*Problem to solve*: Among the entries below, how many lines contain "Site"? Answer with the number only.

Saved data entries
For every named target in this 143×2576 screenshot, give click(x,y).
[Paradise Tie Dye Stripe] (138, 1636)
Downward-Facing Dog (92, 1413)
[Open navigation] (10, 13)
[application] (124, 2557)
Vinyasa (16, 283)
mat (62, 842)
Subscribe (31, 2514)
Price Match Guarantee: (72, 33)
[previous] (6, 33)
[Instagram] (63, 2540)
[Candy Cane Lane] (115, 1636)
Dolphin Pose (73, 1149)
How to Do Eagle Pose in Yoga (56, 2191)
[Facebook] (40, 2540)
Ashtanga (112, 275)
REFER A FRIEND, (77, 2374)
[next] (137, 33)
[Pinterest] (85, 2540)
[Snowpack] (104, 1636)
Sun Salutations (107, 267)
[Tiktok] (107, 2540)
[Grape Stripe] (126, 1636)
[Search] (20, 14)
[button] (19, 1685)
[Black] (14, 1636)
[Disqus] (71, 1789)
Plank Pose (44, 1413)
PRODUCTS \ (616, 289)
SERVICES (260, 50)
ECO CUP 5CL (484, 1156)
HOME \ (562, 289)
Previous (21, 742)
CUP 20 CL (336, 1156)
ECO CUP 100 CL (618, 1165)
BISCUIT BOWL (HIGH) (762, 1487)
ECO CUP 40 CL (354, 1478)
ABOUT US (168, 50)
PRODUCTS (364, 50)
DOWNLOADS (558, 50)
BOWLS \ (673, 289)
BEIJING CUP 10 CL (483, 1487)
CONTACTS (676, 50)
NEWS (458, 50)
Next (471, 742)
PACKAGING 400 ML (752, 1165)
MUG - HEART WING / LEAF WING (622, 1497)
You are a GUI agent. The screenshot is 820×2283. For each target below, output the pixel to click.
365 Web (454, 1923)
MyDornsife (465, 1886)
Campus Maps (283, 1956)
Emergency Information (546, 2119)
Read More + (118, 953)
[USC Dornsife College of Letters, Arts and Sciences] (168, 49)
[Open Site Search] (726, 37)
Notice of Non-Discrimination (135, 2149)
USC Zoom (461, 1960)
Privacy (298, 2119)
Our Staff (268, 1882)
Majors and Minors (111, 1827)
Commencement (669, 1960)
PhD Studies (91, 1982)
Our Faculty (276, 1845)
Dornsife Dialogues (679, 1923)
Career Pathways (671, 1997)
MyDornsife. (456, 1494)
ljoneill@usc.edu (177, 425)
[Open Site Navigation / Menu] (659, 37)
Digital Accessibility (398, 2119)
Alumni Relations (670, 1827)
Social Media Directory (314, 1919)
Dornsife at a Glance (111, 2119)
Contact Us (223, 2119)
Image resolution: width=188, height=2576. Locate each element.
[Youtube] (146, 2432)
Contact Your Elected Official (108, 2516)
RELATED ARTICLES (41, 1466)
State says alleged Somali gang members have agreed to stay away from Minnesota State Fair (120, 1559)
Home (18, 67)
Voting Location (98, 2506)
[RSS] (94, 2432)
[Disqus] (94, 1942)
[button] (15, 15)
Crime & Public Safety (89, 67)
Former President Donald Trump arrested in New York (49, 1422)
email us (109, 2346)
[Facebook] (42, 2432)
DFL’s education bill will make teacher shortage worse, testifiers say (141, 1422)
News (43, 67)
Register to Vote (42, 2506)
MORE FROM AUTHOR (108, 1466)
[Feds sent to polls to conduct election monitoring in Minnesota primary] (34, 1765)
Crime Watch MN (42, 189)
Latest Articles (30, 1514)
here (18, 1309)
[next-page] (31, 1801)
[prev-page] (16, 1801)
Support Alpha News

*Solution for this problem*: 2